都道府県や市区町村が「子育て支援」や「地域活性化支援事業」を行うことが前提

【フラット35】は、住宅金融支援機構(以下、「機構」といいます)が民間金融機関と提携して提供する全期間固定金利タイプの住宅ローンです。

この【フラット35】の新しい金利優遇制度、「【フラット35】子育て支援型」と「【フラット35】地域活性化型」が2017年4月からスタートしました。いずれも当初一定期間、【フラット35】の金利を引き下げる制度です。

この制度の特徴は、都道府県や市区町村が独自に子育て支援事業や地域活性化事業(UIJターン、コンパクトシティ形成)を実施し、住宅の取得に対して補助金等の交付をすることが条件となっています。

子育て支援とは、たとえば「子育て世代とその親世代との同居や近居を促す施策」などです。地域活性化とは、「他地域からの移住・定着策、また、居住誘導地域への住み替えの促進」などです。

実際の金利優遇対象の可否は、都道府県や市区町村が応募にもとづいて住宅金融支援機構が審議して認定し、住宅の条件は都道府県や市区町村が地域の実情を踏まえて決定します。そのため、地域によって金利優遇の適用を受けられるかどうかが異なります。適用を受けるには、取得する住宅の場所が、対象となる都道府県や市区町村にあるかどうか、また、取得する住宅等が要件を満たすかどうかを、あらかじめ確認する必要があります。

金利引き下げ幅は、いずれも制度も【フラット35】の金利から、当初5年間、年▲0.25%です。

  金利引き下げ期間 金利引下げ幅
【フラット35】子育て支援型 当初5年間 年▲0.25%
【フラット35】地域活性化型

【フラット35】子育て支援型/【フラット35】地域活性化の金利引き下げ例

<条件>
借入額:3,000万円、返済期間:35年、返済方式:元利均等返済方式、ボーナス返済なし
【フラット35】金利:1.12%(2017年4月において、返済期間が21年以上35年以下、融資率9割以下の場合で取扱金融機関が提供する最も多い金利)

  【フラット35】

【フラット35】子育て支援型【フラット35】地域活性化型

金利 全期間:1.12%

当初5年:0.87%
6年目以降:1.12%

毎月返済額 全期間:86,373円

当初5年:82,880円
6年目以降:85,893円

総返済額 36,276,660円 35,894,280円
【フラット35】との差額 ▲382,380円

【フラット35】S、【フラット35】リノベと併用すれば、さらに優遇される!

【フラット35】には従来から【フラット35】S、【フラット35】リノベという金利優遇制度があります。【フラット35】Sは一定の省エネルギー性・耐震性等、質の高い住宅を取得する場合に当初一定期間金利を引き下げ、【フラット35】リノベは中古住宅を購入後に一定の性能向上リフォームをする場合や、性能向上リフォームが行われた中古住宅を取得する場合に当初一定期間金利を引き下げる制度です。
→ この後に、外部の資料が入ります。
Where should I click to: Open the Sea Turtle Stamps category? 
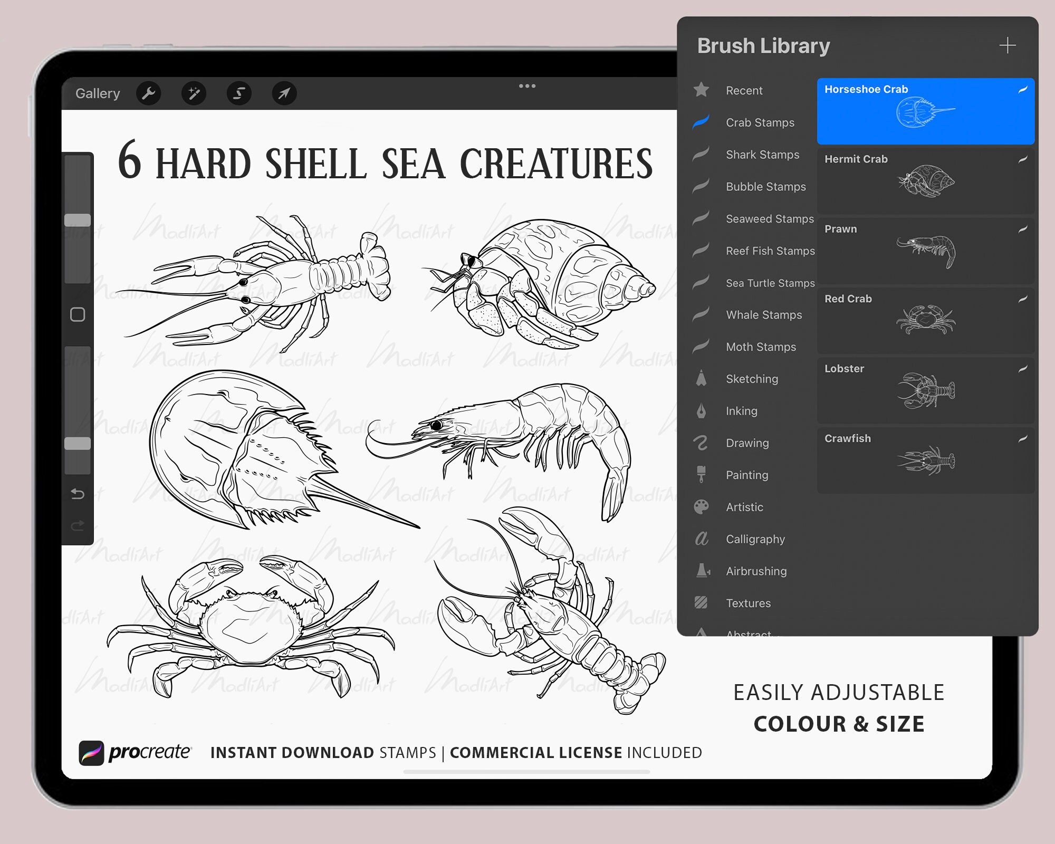[770, 283]
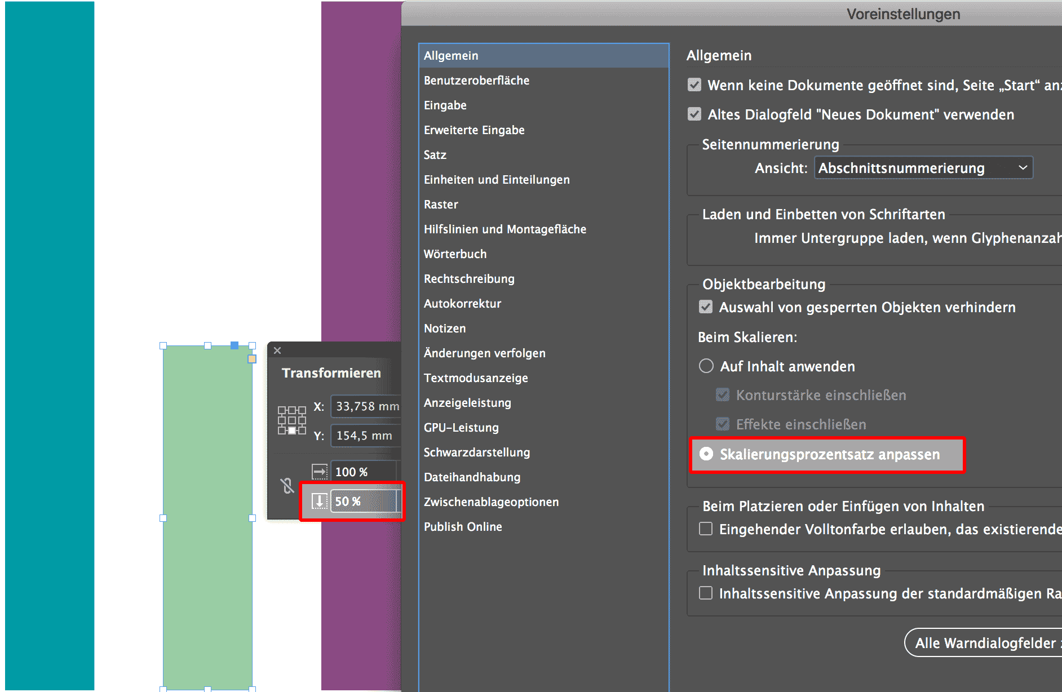Open the GPU-Leistung preferences section
This screenshot has height=692, width=1062.
pos(461,427)
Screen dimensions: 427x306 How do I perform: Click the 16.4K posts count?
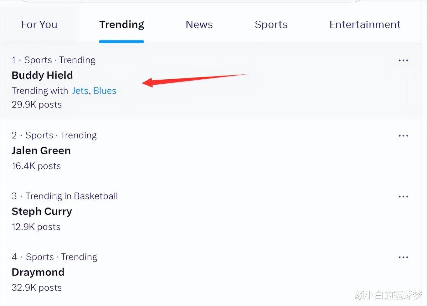tap(36, 166)
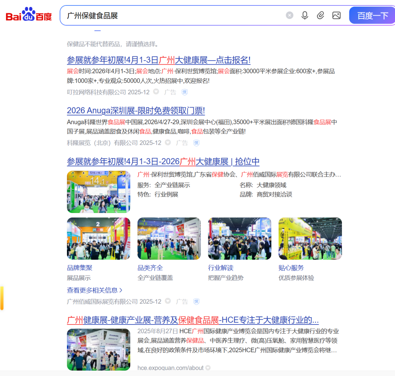Clear the search box text
The height and width of the screenshot is (376, 395).
289,15
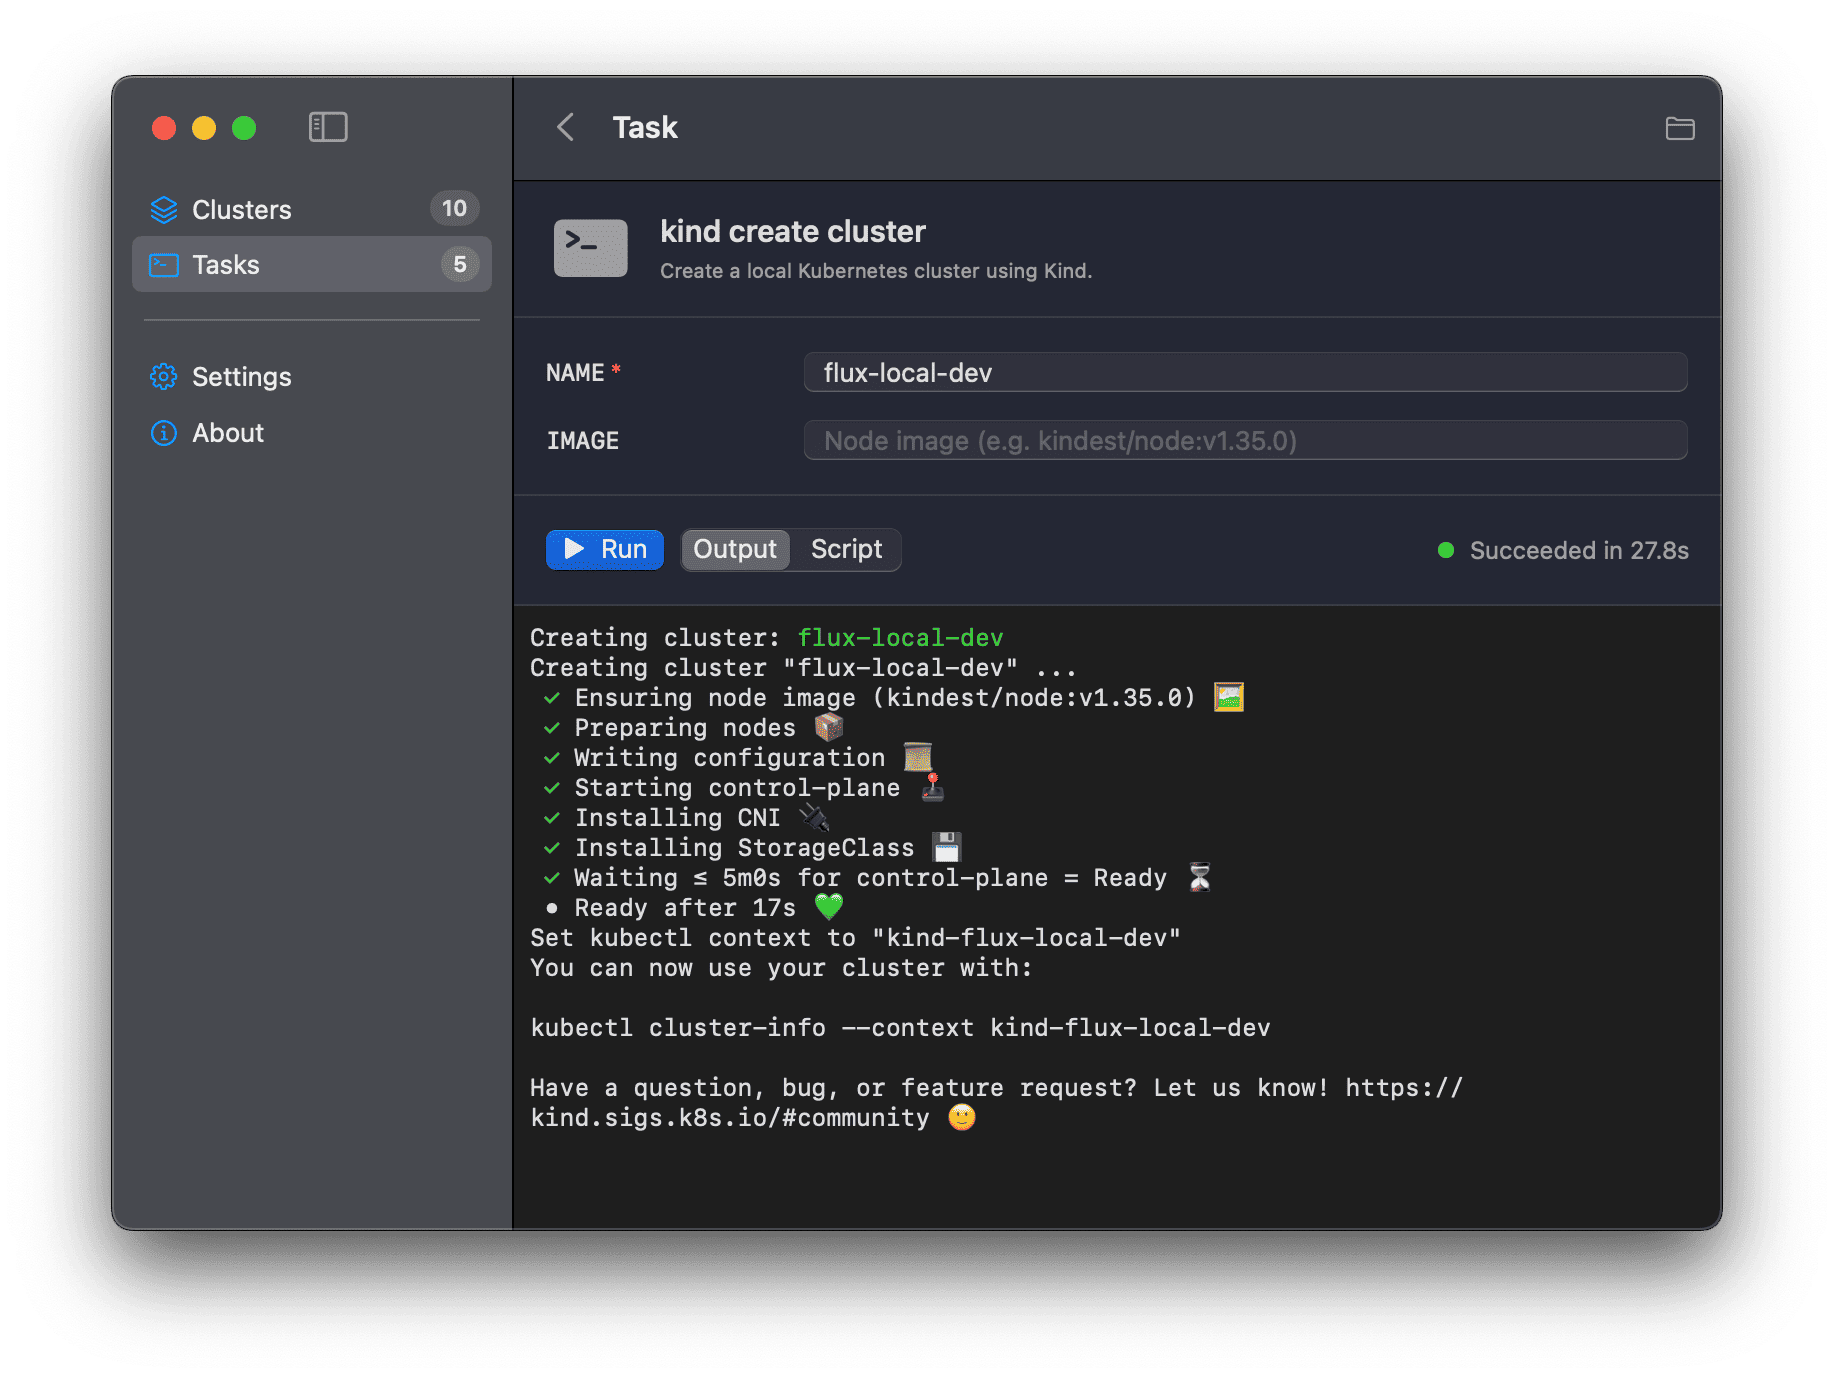1834x1378 pixels.
Task: Navigate back using the chevron beside Task
Action: point(565,127)
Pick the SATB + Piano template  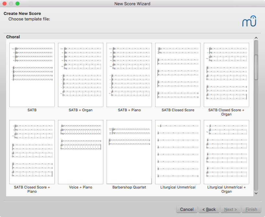pos(129,75)
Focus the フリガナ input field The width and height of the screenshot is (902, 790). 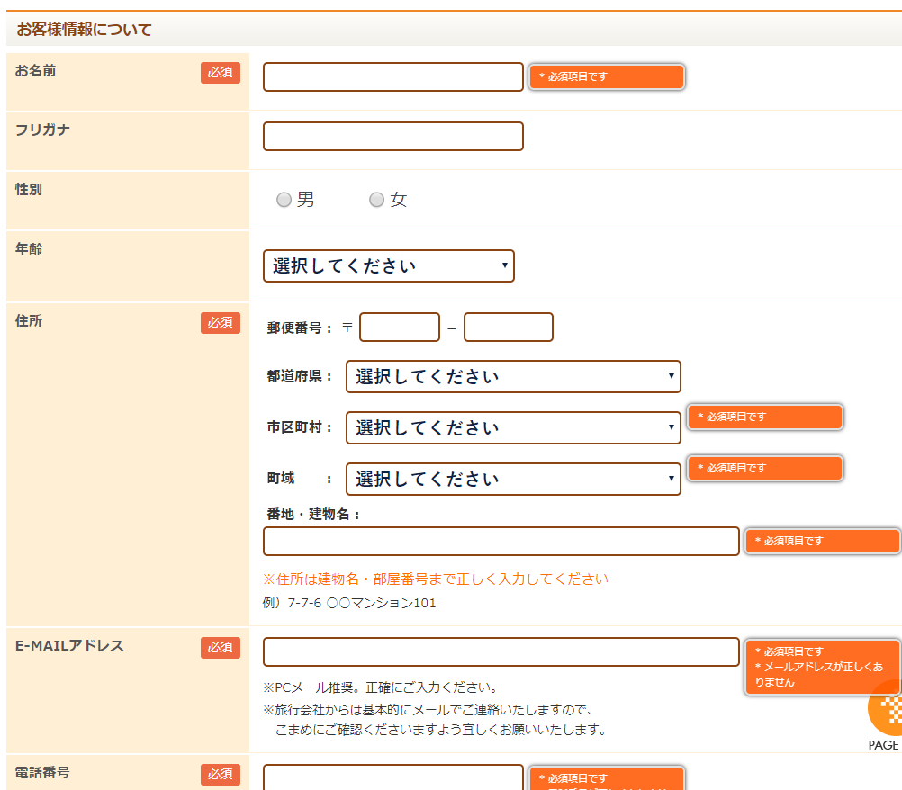pos(392,137)
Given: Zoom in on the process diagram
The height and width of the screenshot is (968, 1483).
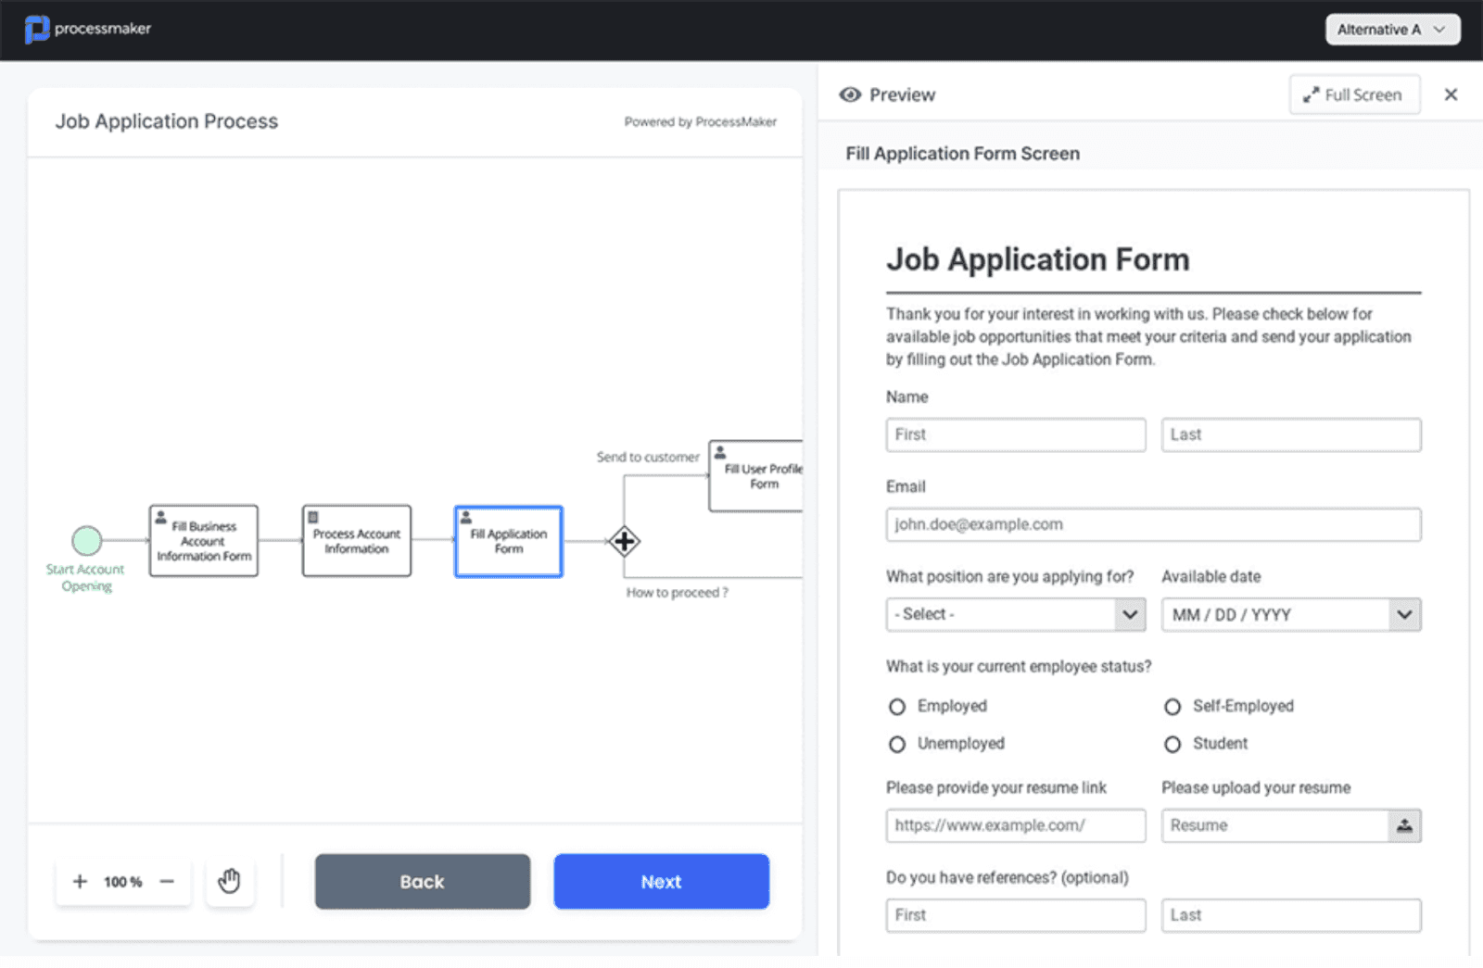Looking at the screenshot, I should [80, 881].
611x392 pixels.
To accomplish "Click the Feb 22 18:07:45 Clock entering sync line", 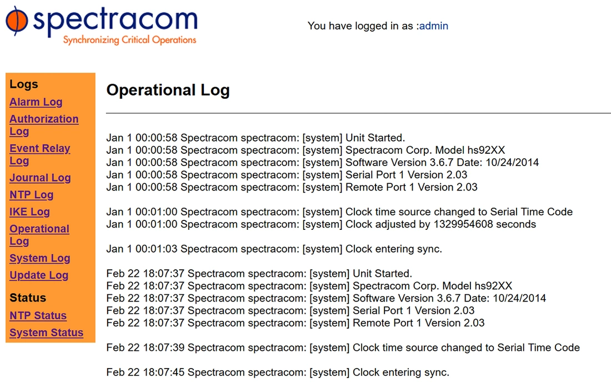I will tap(278, 373).
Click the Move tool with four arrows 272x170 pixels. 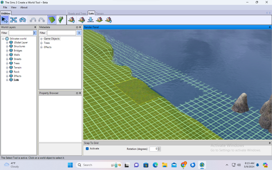14,20
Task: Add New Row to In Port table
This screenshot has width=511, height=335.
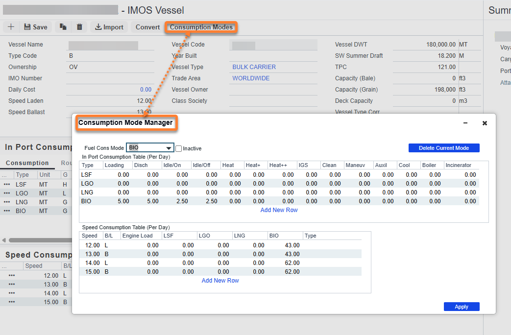Action: (x=279, y=210)
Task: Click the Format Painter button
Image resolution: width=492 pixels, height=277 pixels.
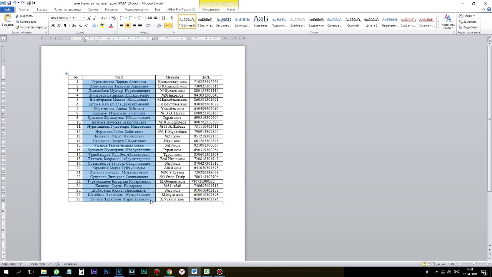Action: [x=31, y=27]
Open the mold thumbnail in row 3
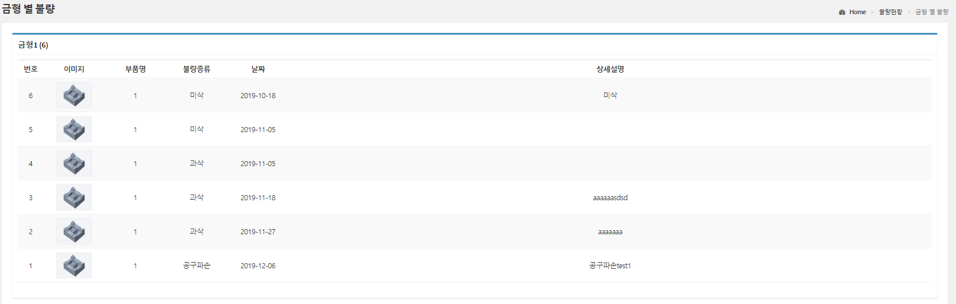 coord(74,197)

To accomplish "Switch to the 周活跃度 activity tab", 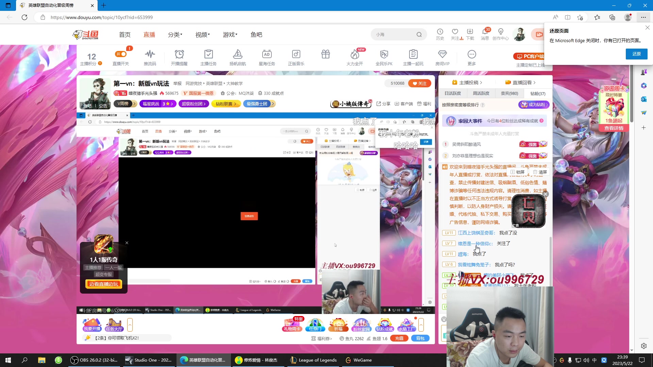I will click(481, 93).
(参考記事)【フラット35】Sの仕組みや利用できる住宅の基準を解説【フラット35】リノベで金利が0.6%引き下げに?! 2016年10月からスタート!

今年度スタートした「【フラット35】子育て支援型」と「【フラット35】地域活性化型」は、それぞれ【フラット35】S、【フラット35】リノベの要件を満たせば併用することができ、金利の優遇幅はさらに広がります。

【フラット35】Sと併用する場合の金利優遇

【フラット35】Sには、金利Aプランと金利Bプランがあり、それぞれの金利優遇は、以下の通りです。

  金利引き下げ期間 金利引下げ幅

【フラット35】S金利Aプラン

当初10年間 年▲0.3%

【フラット35】S金利Bプラン

当初5年間

※2017年10月1日の申込受付分からは年▲0.25%

これらと「【フラット35】子育て支援型」、「【フラット35】地域活性化型」を併用すると、それぞれの引き下げ幅が合算されます。

  金利引き下げ期間と引き下げ幅

【フラット35】子育て支援型・地域活性化型+【フラット35】S 金利Aプラン

当初5年間▲0.55%

6年目~10年▲0.3%

【フラット35】子育て支援型・地域活性化型+【フラット35】S 金利Bプラン

当初5年間▲0.55%

【フラット35】リノベと併用する場合の金利優遇

【フラット35】リノベにも、金利Aプランと金利Bプランがあり、それぞれの金利優遇は、以下の通りです。

  金利引き下げ期間 金利引下げ幅

【フラット35】リノベ金利Aプラン

当初10年間 年▲0.6%

【フラット35】リノベ金利Bプラン

当初5年間

【フラット35】リノベと併用する場合は、【フラット35】リノベの金利引き下げ期間が2年間延長されます。

  金利引き下げ期間 金利引下げ幅

【フラット35】子育て支援型・地域活性化型+【フラット35】リノベ 金利Aプラン

当初12年間 年▲0.6%

【フラット35】子育て支援型・地域活性化型+【フラット35】リノベ 金利Bプラン

当初7年間

このように、新しくできた【フラット35】子育て支援型、【フラット35】地域活性化型は、それぞれ単独でも金利の優遇を受けることができますが、【フラット35】Sや【フラット35】リノベと併用できれば、さらに有利になります。住宅ローンとして【フラット35】の活用を考える場合には、金利やコストを踏まえてどの金融機関が有利かを比較、検討するとともに、どの優遇制度が活用できるかということもしっかり確認するようにしましょう。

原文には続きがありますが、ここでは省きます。